Weirdly, a lot of the literature covering these organisms seems to be pre-1950. This X-ray crystallography project in 1937 identified key structures in the cell wall of V. ventricosa:
It is found to consist of layers in which the cellulose chains in any one layer are inclined to those in the preceding and subsequent layers at an angle which is on the average rather less than a right angle.
The two sets of striations on the layers of the wall correspond closely to the meridian and spiral directions of cellulose chains, while the extinction directions, being defined both by the directions and by the relative proportions of the two sets of cellulose chains, lie in variable positions between. The development of the rhizoids has been investigated and found to be associated with regions of the wall adjacent to the poles of the spiral.

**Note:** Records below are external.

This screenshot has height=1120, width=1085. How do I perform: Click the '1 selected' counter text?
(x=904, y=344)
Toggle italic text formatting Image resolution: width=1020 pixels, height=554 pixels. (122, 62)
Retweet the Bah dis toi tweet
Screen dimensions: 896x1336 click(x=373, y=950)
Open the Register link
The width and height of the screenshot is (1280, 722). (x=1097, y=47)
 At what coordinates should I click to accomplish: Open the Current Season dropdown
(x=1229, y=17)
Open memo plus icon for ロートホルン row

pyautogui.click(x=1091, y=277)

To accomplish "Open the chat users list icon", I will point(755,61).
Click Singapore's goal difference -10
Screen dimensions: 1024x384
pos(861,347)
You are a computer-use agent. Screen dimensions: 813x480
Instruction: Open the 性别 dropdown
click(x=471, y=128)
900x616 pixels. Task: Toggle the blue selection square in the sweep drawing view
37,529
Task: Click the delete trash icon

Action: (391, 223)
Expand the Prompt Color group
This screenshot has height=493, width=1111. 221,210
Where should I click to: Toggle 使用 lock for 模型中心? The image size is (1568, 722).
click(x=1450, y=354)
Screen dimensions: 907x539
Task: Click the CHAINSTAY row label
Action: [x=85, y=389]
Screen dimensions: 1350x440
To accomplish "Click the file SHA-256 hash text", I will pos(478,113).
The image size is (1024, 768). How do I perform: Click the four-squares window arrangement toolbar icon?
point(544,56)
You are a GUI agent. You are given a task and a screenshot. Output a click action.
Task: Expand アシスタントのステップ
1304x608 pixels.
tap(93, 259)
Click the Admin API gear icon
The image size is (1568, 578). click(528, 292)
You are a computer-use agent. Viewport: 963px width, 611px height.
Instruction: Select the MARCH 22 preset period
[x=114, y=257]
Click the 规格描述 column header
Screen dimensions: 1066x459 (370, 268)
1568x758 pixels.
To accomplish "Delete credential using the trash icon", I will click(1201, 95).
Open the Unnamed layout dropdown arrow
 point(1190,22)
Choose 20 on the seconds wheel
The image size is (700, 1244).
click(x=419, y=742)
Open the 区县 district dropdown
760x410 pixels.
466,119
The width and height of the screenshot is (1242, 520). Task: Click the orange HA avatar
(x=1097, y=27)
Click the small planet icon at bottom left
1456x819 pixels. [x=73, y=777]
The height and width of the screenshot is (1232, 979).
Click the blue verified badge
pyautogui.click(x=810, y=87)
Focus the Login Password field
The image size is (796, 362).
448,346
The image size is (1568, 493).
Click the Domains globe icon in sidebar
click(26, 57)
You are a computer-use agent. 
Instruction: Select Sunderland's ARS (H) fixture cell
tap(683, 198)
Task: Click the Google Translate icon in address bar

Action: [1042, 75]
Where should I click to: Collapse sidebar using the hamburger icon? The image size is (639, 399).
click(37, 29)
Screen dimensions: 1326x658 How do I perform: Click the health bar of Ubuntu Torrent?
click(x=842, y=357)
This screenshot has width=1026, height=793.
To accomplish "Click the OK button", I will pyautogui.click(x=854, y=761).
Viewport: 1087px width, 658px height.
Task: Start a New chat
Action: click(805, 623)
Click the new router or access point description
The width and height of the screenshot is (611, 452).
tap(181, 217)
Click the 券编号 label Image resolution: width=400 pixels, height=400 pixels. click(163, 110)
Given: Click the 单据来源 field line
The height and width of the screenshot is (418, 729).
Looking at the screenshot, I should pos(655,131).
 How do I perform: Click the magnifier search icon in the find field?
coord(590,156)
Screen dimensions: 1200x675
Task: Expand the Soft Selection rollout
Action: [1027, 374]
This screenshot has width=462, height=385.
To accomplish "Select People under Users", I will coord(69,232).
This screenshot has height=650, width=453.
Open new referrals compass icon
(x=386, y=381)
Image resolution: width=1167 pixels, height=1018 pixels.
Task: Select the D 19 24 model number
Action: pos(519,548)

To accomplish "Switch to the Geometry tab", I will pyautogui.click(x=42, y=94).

Although the authors hesitate to speculate on their function, has any progress in the field suggested the fibres identified in this 1948 Nature paper be involved in sustaining such a massive cell (Figure below)?
So it seems like the cell wall structure has been categorised long ago. But what allows these single-celled organisms to get so big? Is it the plant-like cell wall, or something else? I was under the impression that cells would burst or collapse well before reaching this size.